Understanding the specific functions of cross-attention heads within vision-language models (VLMs) is crucial for mechanistic interpretability. In this section, we delve into the distinct roles played by universal cross-attention heads identified by our NOTICE scheme. These heads can be categorized into three primary function classes: implicit object detection, object suppression, and outlier suppression. Below, we provide detailed examples of these functions along with corresponding visualizations from the SVO-Probes, MIT-States, and Facial Expressions datasets.

L0.H11 - outlier suppression. Universal cross-attention head L0.H11 implements outlier suppression in all tasks. It actively attends away from high-probability image patches and uniformly attends to the remaining patches. This function significantly reduces the mean of the average cross-attention outputs, thereby enhancing the model’s robustness by filtering out irrelevant visual information. L0.H11 does not produce a significant patching effect when images are corrupted, highlighting its role as a text-only universal cross-attention head.

L3.H0 - Object detection. Cross-attention layer 3, head 0 (L3.H0) performs implicit object detection by associating text tokens with relevant image patches. It consistently demonstrates its importance across all tasks, reliably associating the correct emotion text token with the mouth region in the Facial Expressions dataset, and associating physical objects in images with their corresponding nouns in SVO-Probes and MIT-States. This head’s ability to map input text tokens to associated image patches underscores its critical role in fusing vision-language information.

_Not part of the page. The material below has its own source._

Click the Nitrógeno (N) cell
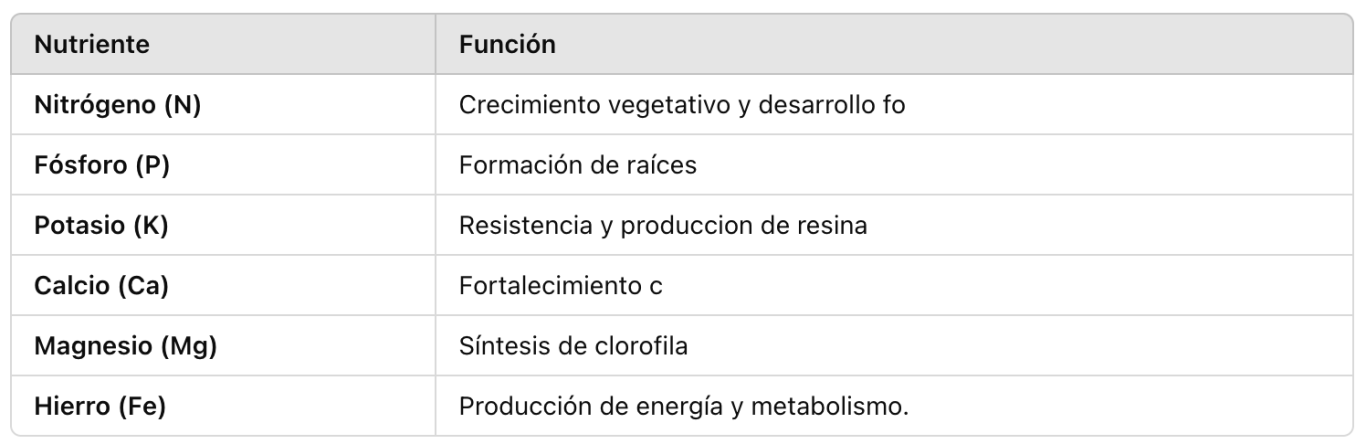Image resolution: width=1366 pixels, height=444 pixels. [x=223, y=105]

L5.H3 - object suppression and outlier suppression. Cross-attention head L5.H3 performs object suppression by attending away from objects associated with an input token and attending strongly to outlier patches. In SVO-Probes, it attends away from subjects or objects, while in MIT-States, it attends away from relevant portions forming the noun that is changing states. In the Facial Expressions dataset, L5.H3 performs outlier suppression instead of object suppression.

These examples underscore the diverse functions of cross-attention heads within BLIP, each playing a pivotal role in processing and integrating multimodal information. The identification and categorization of these heads provide a deeper understanding of the internal mechanisms driving VLMs, highlighting the significance of targeted model improvements and adaptations.